### EXERCISE AIM:
Reproduce every entry below word for word, omitting the pictures.

### GIVEN DATA:
** START **

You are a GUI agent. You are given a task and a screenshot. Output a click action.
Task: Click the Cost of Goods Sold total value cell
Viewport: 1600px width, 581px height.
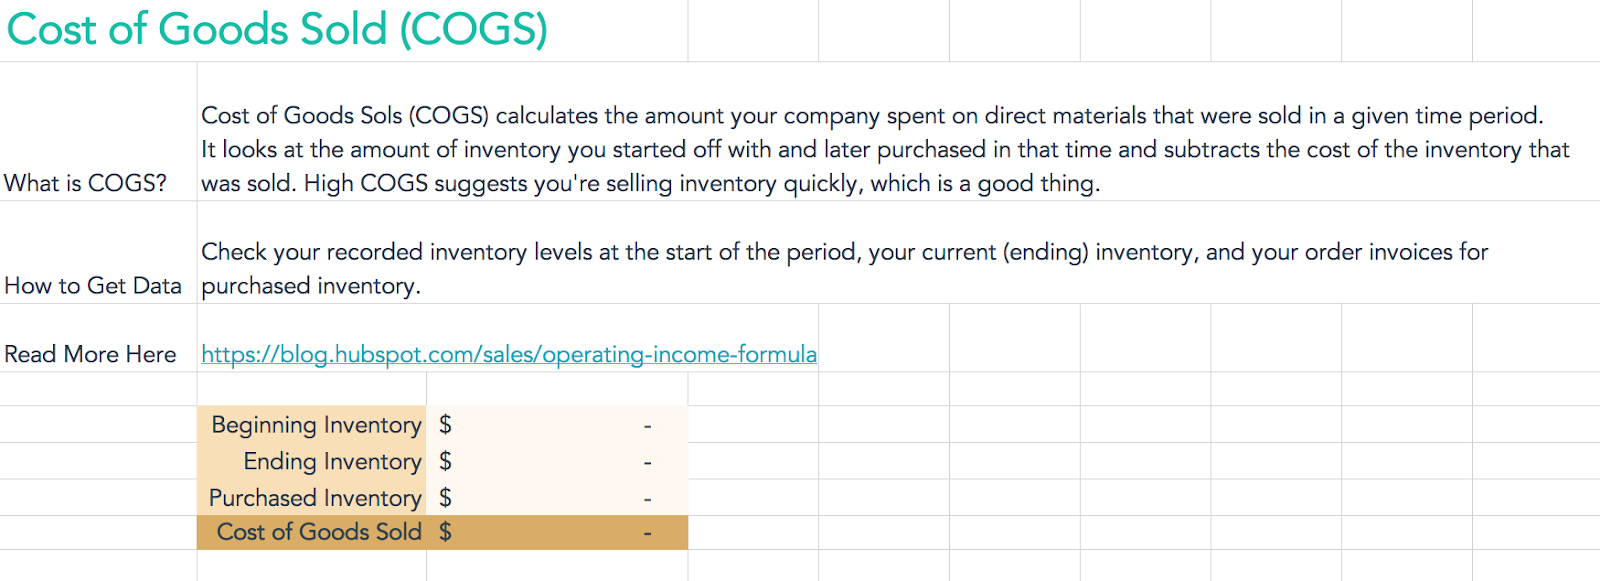[x=556, y=533]
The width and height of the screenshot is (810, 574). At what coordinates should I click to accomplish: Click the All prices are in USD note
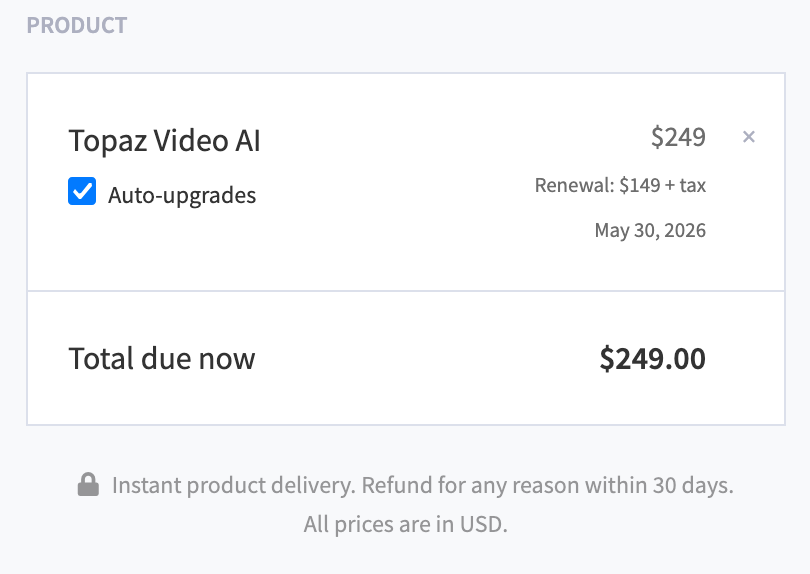(x=405, y=524)
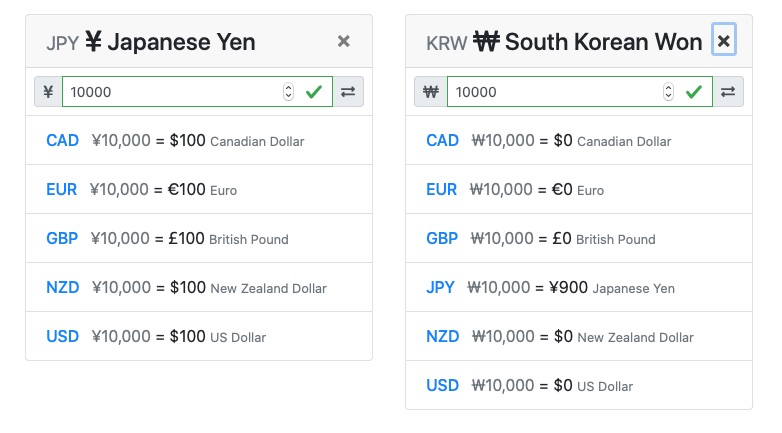Viewport: 782px width, 433px height.
Task: Open the CAD link in the Yen card
Action: pos(62,141)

** END **

### RESPONSE TO THE TASK:
You are a GUI agent. You are given a task and a screenshot. Output a click action.
Task: Click the Cost of Goods Sold total value cell
Viewport: 1600px width, 581px height.
[x=556, y=533]
The width and height of the screenshot is (810, 574). At what coordinates should I click to accomplish: Click the All prices are in USD note
(x=405, y=524)
Viewport: 782px width, 433px height.
Task: Open the CAD link in the Yen card
Action: pos(62,141)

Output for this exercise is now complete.